Foreign investors ‘snap up prefab German flats’

Old East German prefabricated apartment blocks, with their drab concrete exterior and low ceilings might not seem a classic investment choice, but foreign investors have been clamouring to buy them, new figures show.

Foreign investors 'snap up prefab German flats'
Photo: DPA

“German flats are being snapped up,” said Andre Adami, an analyst for BulwienGesa market research firm. “Any portfolio which comes onto the market meets high demand.”

Around half of prefabricated apartment blocks with more than ten flats sold have been snapped up by foreign buyers who see the market as a lucrative place to invest, spending €3.3 billion in the first half of 2012, said Tuesday’s Handelsblatt business newspaper.

This is the highest level of overseas investment in German property since 2008 and a considerable increase on 2011 when the figure was €2.4 billion for the entire year, figures from real estate company Jones Lang LaSalle showed.

German residential property was one of the best places in Europe to invest, Roger Orf, manager of European property at Apollo Global Management, told the Handelsblatt. The company has a 15 percent share in Germany’s biggest letting company, Deutsche Annington Immobilien AG.

Those looking for large property portfolios have a wide selection to choose from, the paper said, as private equity firms and other investors needing to repay debts they incurred before the market peaked in 2008, are set to put around 100,000 flats onto the market.

Examples include Blackstone private equity firm buying up 8,000 flats from bankrupt investor Level One in March, while in May Cerberus bought 22,000 flats from bankrupt Speymill Deutsche Immobilien Co.

Many of the flats concerned are the prefab buildings which characterised many east German cities, but were also found in the west.

Despite their unappealing appearance, the benefits of the prefabs are clear for a property company, Christian Schulz-Wulkow of Ernst & Young Real Estate told the paper.

DATA EXCERPT:
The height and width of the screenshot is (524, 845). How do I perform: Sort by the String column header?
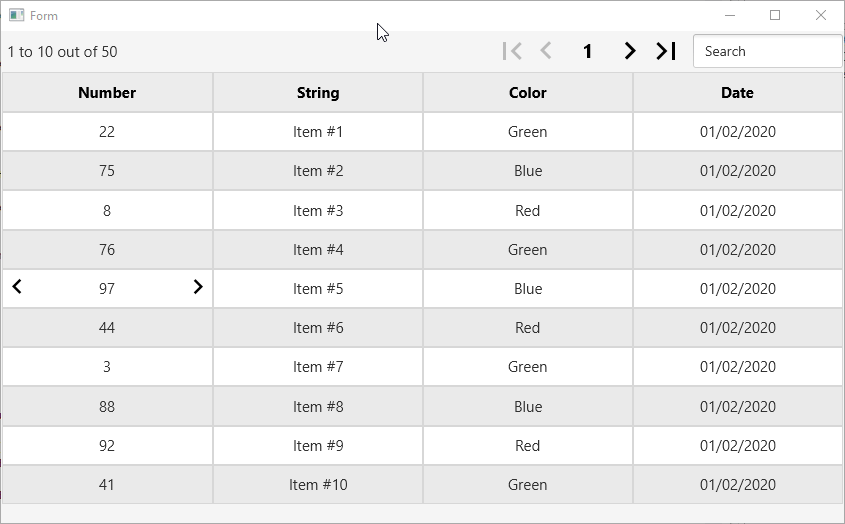tap(318, 93)
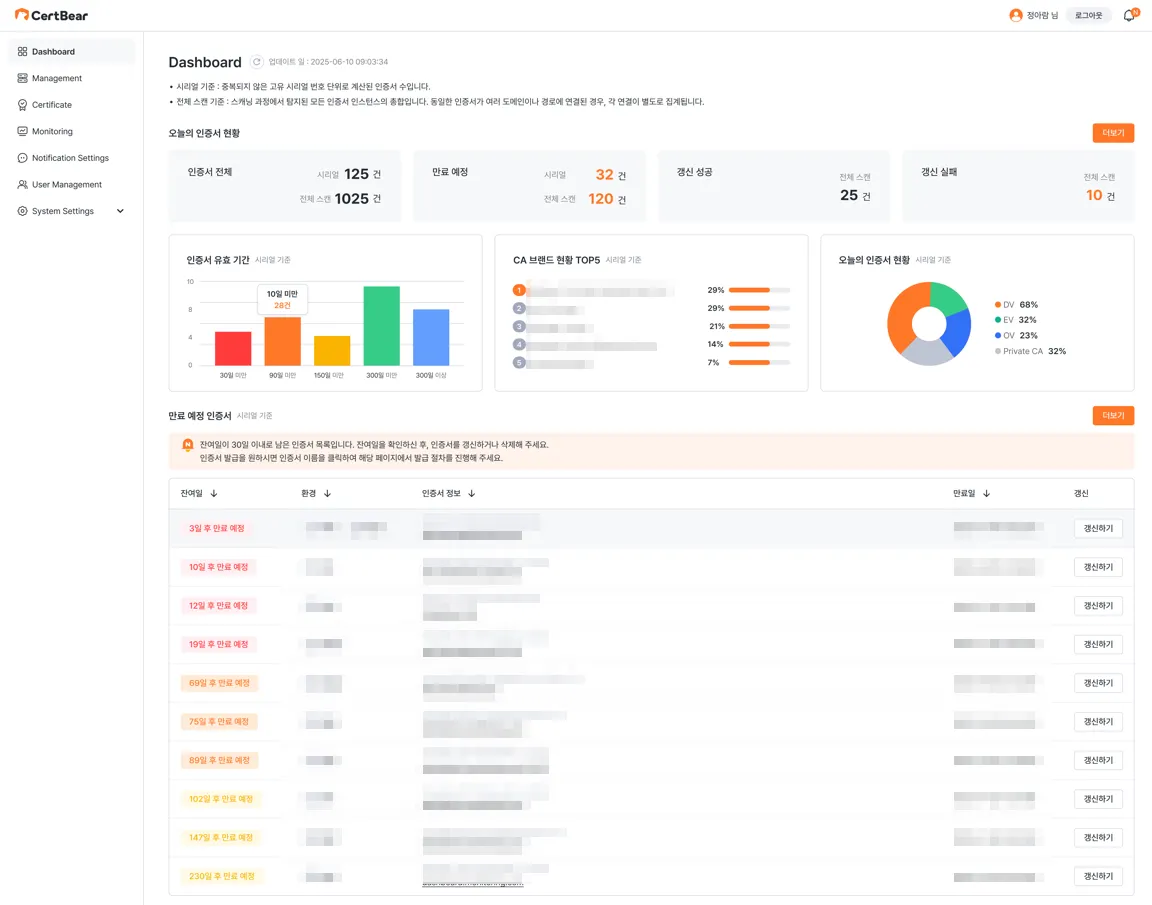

WORK TO COMPLETE:
1. Answer each question from the article on prefab German flats.
(a) How much did foreign buyers spend in the first half of 2012?
(b) What share does Apollo Global Management hold in Deutsche Annington Immobilien AG?
(c) How many flats did Cerberus buy from Speymill Deutsche Immobilien Co., and in which month?
2. List every person named in the article on prefab German flats, with the organization each is linked to.
Rely solely on the article on prefab German flats when responding.

RESULTS OF THE EXERCISE:
1.
(a) €3.3 billion
(b) 15 percent
(c) 22,000 flats, in May

2.
Andre Adami, BulwienGesa
Roger Orf, Apollo Global Management
Christian Schulz-Wulkow, Ernst & Young Real Estate